── SOURCE DOCUMENT ──

Narippatta
is a village and a Grama Panchayath in the north of Kozhikode district, Kerala, India.

Politics
Narippatta is a part of Nadapuram assembly constituency, which is part of Vatakara (Lok Sabha constituency)

Member of Grama Panchayath ( 2015-2020)

Hospitals
 Primary Health Centre Narippatta(Arayakkool)

Educational institutions
 GOVERNMENT ITI NARIPPATTA-(Kaiveli-vallithara)
 RNMHSS Narippatta (Transformer mukku)
GSTS LP school thinoor (mullambath)
 Cheekkonnu UP school (kaiveli)
 Nambyathamkund LP School
 Narippatta UP School (Kuniya poyil School)
 Narippatta MLP School (Palliyath School Thazhe Narippatta)
 Narippatta North LP School ( Orappil School Thazhe Narippatta)
 Narippatta South LP School ( Manniyoor Thazhe School)

Masjids
 Cheekkonnu Salafi Masjid
 Kandothkuni Juma Masjid
 Nambiythamkundu Juma Masjid
 Kizhakedathvayal Masjid (Kunjippalli)
 Masjidu Thaqva thinoor
 Thazhe Narippatta(cherukavil Palli)

───
── SUPPLIED MATERIAL ──

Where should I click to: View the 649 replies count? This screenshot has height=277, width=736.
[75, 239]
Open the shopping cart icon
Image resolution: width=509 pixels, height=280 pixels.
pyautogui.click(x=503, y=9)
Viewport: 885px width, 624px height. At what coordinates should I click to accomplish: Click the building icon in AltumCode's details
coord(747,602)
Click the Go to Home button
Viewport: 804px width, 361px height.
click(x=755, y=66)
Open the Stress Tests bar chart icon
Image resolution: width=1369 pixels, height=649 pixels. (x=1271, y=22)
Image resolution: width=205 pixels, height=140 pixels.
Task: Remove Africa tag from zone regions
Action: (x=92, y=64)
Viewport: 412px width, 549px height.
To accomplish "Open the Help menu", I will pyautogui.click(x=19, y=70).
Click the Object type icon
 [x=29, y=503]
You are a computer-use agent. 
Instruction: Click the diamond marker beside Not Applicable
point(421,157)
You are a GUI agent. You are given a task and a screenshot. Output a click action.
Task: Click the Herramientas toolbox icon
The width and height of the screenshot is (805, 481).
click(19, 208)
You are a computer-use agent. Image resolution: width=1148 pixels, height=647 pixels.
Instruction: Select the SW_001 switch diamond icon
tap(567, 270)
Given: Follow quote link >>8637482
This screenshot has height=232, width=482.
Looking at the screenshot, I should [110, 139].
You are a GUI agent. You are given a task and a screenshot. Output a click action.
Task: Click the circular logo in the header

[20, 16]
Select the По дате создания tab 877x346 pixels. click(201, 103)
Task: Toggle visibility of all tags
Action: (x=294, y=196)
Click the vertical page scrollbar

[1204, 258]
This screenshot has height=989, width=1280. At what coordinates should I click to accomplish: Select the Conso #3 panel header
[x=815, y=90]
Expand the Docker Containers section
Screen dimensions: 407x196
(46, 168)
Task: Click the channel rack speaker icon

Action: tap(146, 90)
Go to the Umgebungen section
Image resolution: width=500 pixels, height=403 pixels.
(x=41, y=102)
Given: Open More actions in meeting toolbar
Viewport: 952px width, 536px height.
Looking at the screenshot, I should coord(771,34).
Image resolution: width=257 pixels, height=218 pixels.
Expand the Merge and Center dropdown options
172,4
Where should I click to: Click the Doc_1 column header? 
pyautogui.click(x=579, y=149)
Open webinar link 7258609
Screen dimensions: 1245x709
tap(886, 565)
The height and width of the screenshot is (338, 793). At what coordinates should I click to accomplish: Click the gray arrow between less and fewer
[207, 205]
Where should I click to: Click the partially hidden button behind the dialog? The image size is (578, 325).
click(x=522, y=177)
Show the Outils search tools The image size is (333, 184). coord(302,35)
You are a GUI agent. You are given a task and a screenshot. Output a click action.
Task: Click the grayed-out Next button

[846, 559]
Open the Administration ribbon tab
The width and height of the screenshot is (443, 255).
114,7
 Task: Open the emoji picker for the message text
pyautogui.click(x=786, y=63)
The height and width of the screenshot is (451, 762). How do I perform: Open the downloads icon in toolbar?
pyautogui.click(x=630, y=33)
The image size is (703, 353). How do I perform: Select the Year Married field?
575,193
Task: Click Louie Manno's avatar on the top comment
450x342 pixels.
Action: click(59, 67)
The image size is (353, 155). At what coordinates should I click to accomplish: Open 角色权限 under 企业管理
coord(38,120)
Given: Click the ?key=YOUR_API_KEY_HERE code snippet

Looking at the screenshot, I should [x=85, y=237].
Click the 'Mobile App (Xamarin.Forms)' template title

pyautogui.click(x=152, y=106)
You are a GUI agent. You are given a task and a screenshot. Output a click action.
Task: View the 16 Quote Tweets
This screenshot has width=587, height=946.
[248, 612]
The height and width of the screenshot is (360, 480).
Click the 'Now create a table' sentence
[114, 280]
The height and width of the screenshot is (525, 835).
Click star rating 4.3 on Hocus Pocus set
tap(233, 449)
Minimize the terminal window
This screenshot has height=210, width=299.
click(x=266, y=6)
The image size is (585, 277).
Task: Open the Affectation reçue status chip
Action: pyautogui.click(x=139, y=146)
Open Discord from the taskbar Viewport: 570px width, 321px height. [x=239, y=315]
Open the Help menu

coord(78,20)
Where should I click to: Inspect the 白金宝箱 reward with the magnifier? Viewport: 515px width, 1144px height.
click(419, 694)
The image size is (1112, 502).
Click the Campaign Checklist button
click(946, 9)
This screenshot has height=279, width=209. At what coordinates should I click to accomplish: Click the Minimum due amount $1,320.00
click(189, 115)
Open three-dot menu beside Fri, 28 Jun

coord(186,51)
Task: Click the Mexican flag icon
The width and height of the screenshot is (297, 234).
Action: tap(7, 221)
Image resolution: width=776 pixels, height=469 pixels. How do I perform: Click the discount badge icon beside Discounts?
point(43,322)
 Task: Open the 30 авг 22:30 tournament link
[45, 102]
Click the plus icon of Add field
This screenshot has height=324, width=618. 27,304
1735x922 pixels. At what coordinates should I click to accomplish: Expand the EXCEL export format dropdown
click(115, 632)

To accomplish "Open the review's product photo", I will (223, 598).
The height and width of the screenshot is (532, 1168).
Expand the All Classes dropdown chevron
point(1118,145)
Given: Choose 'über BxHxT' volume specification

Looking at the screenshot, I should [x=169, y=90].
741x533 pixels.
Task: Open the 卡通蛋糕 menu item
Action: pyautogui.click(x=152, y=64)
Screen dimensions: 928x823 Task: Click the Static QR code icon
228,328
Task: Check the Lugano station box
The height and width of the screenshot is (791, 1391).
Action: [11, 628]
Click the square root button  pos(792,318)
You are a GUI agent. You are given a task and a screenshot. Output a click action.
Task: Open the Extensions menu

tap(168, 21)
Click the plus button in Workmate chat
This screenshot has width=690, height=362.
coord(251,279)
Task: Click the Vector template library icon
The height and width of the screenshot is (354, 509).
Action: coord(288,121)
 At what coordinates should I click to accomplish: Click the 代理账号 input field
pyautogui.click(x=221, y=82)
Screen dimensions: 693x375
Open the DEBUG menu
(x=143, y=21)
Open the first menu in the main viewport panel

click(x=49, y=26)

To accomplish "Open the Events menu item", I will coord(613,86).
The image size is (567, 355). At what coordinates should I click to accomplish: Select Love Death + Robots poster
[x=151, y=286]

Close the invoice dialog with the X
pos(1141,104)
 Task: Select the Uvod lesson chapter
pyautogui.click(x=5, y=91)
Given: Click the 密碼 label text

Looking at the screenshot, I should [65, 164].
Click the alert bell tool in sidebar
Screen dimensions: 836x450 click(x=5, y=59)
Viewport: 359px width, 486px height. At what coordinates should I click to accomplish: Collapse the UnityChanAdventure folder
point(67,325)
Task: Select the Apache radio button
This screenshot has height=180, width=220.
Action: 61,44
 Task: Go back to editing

───

DIRECTIONS: Copy the Narippatta text from "Nambyathamkund LP School" through "Manniyoor Thazhe School)", substituting "Kuniyapoyil" for "Kuniya poyil". Rely solely on the Narippatta text.

PROBLEM SOLUTION:
Nambyathamkund LP School
 Narippatta UP School (Kuniyapoyil School)
 Narippatta MLP School (Palliyath School Thazhe Narippatta)
 Narippatta North LP School ( Orappil School Thazhe Narippatta)
 Narippatta South LP School ( Manniyoor Thazhe School)